PROBLEM STATEMENT ▸
Go through the data below and retype all of it exactly.

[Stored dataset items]
■ ■ ■ ■ ■
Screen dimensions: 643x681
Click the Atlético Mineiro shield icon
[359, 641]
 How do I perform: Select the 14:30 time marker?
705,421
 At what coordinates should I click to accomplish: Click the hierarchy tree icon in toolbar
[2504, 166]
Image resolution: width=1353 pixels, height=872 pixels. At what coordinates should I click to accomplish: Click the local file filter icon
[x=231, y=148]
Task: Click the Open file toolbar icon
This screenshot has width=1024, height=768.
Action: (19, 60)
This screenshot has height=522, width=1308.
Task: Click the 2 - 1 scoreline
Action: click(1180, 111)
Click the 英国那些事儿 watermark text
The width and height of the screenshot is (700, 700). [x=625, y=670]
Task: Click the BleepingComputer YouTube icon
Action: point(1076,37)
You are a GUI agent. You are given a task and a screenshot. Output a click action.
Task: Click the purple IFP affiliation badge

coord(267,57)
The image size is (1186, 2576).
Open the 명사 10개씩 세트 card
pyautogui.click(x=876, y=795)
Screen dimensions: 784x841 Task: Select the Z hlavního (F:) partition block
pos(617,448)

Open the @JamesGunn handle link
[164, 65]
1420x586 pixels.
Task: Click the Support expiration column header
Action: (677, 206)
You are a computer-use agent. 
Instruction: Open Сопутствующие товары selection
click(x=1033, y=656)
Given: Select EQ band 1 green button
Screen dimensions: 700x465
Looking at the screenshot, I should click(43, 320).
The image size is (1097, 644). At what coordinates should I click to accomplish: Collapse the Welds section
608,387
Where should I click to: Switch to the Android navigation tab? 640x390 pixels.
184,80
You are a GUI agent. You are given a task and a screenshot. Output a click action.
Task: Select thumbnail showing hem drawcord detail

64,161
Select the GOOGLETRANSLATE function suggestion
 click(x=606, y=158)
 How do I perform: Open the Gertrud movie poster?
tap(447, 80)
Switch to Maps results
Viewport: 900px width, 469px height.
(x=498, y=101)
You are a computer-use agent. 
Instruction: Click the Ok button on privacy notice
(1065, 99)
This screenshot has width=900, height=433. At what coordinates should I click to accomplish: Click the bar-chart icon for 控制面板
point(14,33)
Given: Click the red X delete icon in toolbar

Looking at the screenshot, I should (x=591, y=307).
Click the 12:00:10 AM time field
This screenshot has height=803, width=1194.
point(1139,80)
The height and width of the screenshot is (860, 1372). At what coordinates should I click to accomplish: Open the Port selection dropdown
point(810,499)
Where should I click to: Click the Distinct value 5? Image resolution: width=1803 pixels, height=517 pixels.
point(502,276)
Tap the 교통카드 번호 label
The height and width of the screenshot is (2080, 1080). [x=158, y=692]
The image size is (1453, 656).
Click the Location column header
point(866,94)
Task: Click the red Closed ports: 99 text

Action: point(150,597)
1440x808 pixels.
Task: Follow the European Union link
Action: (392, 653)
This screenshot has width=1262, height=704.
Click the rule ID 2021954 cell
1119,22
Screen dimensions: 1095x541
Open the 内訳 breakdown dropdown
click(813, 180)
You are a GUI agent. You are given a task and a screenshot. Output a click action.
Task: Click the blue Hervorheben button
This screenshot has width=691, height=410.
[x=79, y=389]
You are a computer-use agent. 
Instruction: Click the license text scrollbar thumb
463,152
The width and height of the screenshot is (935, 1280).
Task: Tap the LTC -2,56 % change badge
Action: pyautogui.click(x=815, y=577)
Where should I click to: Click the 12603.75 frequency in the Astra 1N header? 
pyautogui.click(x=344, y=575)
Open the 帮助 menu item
■ ■ ■ ■ ■
PROBLEM SOLUTION ▸
Screen dimensions: 643x681
Click the Atlético Mineiro shield icon
[359, 641]
 How do I perform: Select the 14:30 time marker?
705,421
 At what coordinates should I click to accomplish: Click the hierarchy tree icon in toolbar
[2504, 166]
Image resolution: width=1353 pixels, height=872 pixels. At what coordinates should I click to accomplish: Click the local file filter icon
[x=231, y=148]
Task: Click the Open file toolbar icon
This screenshot has width=1024, height=768.
Action: (19, 60)
This screenshot has height=522, width=1308.
Task: Click the 2 - 1 scoreline
Action: click(1180, 111)
Click the 英国那些事儿 watermark text
The width and height of the screenshot is (700, 700). [x=625, y=670]
Task: Click the BleepingComputer YouTube icon
Action: point(1076,37)
You are a GUI agent. You are given a task and a screenshot. Output a click action.
Task: Click the purple IFP affiliation badge

coord(267,57)
The image size is (1186, 2576).
Open the 명사 10개씩 세트 card
pyautogui.click(x=876, y=795)
Screen dimensions: 784x841 Task: Select the Z hlavního (F:) partition block
pos(617,448)

Open the @JamesGunn handle link
[164, 65]
1420x586 pixels.
Task: Click the Support expiration column header
Action: (677, 206)
You are a computer-use agent. 
Instruction: Open Сопутствующие товары selection
click(x=1033, y=656)
Given: Select EQ band 1 green button
Screen dimensions: 700x465
Looking at the screenshot, I should click(43, 320).
The image size is (1097, 644). At what coordinates should I click to accomplish: Collapse the Welds section
608,387
Where should I click to: Switch to the Android navigation tab? 640x390 pixels.
184,80
You are a GUI agent. You are given a task and a screenshot. Output a click action.
Task: Select thumbnail showing hem drawcord detail

64,161
Select the GOOGLETRANSLATE function suggestion
 click(x=606, y=158)
 How do I perform: Open the Gertrud movie poster?
tap(447, 80)
Switch to Maps results
Viewport: 900px width, 469px height.
(x=498, y=101)
You are a computer-use agent. 
Instruction: Click the Ok button on privacy notice
(1065, 99)
This screenshot has width=900, height=433. At what coordinates should I click to accomplish: Click the bar-chart icon for 控制面板
point(14,33)
Given: Click the red X delete icon in toolbar

Looking at the screenshot, I should (x=591, y=307).
Click the 12:00:10 AM time field
This screenshot has height=803, width=1194.
point(1139,80)
The height and width of the screenshot is (860, 1372). At what coordinates should I click to accomplish: Open the Port selection dropdown
point(810,499)
Where should I click to: Click the Distinct value 5? Image resolution: width=1803 pixels, height=517 pixels.
point(502,276)
Tap the 교통카드 번호 label
The height and width of the screenshot is (2080, 1080). [x=158, y=692]
The image size is (1453, 656).
Click the Location column header
point(866,94)
Task: Click the red Closed ports: 99 text

Action: point(150,597)
1440x808 pixels.
Task: Follow the European Union link
Action: (392, 653)
This screenshot has width=1262, height=704.
Click the rule ID 2021954 cell
1119,22
Screen dimensions: 1095x541
Open the 内訳 breakdown dropdown
click(813, 180)
You are a GUI agent. You are given a task and a screenshot. Output a click action.
Task: Click the blue Hervorheben button
This screenshot has width=691, height=410.
[x=79, y=389]
You are a computer-use agent. 
Instruction: Click the license text scrollbar thumb
463,152
The width and height of the screenshot is (935, 1280).
Task: Tap the LTC -2,56 % change badge
Action: pyautogui.click(x=815, y=577)
Where should I click to: Click the 12603.75 frequency in the Astra 1N header? 
pyautogui.click(x=344, y=575)
Open the 帮助 menu item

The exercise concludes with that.